* [Dataset content]
⟨
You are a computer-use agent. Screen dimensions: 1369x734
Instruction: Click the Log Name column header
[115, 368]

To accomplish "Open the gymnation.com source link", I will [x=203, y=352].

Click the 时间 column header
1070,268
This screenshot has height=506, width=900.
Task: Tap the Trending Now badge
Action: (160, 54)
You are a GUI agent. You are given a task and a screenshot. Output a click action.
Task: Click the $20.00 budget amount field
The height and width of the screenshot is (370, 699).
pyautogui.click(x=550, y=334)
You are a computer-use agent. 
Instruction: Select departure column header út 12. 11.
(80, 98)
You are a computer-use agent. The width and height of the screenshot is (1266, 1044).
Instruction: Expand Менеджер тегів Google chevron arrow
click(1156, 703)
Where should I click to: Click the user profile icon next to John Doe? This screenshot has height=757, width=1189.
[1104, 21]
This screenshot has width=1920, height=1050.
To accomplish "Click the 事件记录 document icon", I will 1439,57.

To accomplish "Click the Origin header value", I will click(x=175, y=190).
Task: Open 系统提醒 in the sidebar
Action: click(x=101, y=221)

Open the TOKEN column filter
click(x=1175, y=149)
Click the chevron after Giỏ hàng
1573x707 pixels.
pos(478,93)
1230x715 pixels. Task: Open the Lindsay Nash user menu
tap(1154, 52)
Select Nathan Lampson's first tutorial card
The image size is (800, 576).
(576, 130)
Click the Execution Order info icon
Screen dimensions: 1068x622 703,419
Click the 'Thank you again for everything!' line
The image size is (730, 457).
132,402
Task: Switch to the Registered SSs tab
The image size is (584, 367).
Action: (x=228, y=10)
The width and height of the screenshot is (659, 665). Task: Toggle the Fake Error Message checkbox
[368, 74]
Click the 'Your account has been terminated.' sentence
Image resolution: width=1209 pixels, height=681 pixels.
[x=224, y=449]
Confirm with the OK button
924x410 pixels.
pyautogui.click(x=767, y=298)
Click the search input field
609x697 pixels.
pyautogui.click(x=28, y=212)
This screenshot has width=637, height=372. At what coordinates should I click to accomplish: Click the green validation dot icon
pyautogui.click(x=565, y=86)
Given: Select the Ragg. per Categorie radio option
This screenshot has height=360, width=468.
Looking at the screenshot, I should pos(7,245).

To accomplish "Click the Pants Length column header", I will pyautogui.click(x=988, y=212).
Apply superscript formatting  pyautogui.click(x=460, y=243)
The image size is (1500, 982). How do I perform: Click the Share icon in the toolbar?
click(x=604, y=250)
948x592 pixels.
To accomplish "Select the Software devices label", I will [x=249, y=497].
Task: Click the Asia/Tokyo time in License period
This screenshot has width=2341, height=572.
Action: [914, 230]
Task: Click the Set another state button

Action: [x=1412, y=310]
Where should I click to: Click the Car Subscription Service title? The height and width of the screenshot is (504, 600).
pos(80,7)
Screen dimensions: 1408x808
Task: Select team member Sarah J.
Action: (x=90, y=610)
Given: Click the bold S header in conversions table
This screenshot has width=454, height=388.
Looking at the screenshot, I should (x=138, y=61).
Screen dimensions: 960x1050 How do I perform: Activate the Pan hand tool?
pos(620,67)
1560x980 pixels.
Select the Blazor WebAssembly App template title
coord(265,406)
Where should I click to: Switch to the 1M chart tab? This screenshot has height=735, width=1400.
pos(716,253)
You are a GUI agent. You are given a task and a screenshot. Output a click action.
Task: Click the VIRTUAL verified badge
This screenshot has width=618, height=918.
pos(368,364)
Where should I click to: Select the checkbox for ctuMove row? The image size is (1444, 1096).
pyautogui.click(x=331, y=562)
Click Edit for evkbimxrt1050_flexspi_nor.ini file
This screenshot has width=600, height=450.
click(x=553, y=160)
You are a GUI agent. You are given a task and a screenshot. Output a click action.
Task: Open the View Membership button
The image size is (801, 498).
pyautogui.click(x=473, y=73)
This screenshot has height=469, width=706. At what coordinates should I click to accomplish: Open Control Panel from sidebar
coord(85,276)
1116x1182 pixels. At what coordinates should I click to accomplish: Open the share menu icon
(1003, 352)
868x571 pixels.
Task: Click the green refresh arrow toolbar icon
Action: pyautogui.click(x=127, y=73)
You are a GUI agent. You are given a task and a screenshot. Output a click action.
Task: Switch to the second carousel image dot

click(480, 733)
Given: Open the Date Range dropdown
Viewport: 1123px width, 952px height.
⟩
* [What you will do] All lines of the records containing "computer" should be shown.

* [Result of this task]
You are a computer-use agent. Screen dimensions: 1369x734
You are a computer-use agent. 
You are a computer-use agent. The width and height of the screenshot is (1266, 1044).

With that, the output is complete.